-- ASSIGNMENT --
Among the entries below, take the line with "Move the parameter up" and the line with "Select the SC", and output them and every line between them exactly, with nothing else.

-- TASK MATERIAL --
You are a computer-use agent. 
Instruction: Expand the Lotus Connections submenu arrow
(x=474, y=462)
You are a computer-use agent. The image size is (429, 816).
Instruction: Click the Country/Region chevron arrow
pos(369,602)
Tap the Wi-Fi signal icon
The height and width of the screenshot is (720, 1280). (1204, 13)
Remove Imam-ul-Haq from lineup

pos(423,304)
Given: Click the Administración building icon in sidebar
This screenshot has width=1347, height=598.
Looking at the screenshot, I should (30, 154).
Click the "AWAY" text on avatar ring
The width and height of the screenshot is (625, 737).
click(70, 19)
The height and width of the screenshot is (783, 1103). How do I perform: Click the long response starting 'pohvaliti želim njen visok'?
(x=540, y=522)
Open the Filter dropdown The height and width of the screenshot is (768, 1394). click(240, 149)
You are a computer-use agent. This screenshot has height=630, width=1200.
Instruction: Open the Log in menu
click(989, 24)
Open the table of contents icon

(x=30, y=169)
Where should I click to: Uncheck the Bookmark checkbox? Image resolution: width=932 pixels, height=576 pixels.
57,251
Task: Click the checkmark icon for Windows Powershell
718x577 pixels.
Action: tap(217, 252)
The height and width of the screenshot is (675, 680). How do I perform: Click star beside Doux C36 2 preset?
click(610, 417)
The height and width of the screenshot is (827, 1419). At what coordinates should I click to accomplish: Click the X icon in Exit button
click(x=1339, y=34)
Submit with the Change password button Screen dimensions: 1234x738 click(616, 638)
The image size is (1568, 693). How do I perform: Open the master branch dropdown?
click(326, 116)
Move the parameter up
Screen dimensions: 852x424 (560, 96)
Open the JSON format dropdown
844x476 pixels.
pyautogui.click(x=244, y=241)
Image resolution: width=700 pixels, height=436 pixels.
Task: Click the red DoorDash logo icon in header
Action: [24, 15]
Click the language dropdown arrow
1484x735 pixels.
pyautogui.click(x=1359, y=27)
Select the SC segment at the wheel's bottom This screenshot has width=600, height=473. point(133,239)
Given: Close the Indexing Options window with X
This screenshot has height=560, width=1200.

-- OUTPUT FOR THIS TASK --
Move the parameter up
Screen dimensions: 852x424 (560, 96)
Open the JSON format dropdown
844x476 pixels.
pyautogui.click(x=244, y=241)
Image resolution: width=700 pixels, height=436 pixels.
Task: Click the red DoorDash logo icon in header
Action: [24, 15]
Click the language dropdown arrow
1484x735 pixels.
pyautogui.click(x=1359, y=27)
Select the SC segment at the wheel's bottom This screenshot has width=600, height=473. point(133,239)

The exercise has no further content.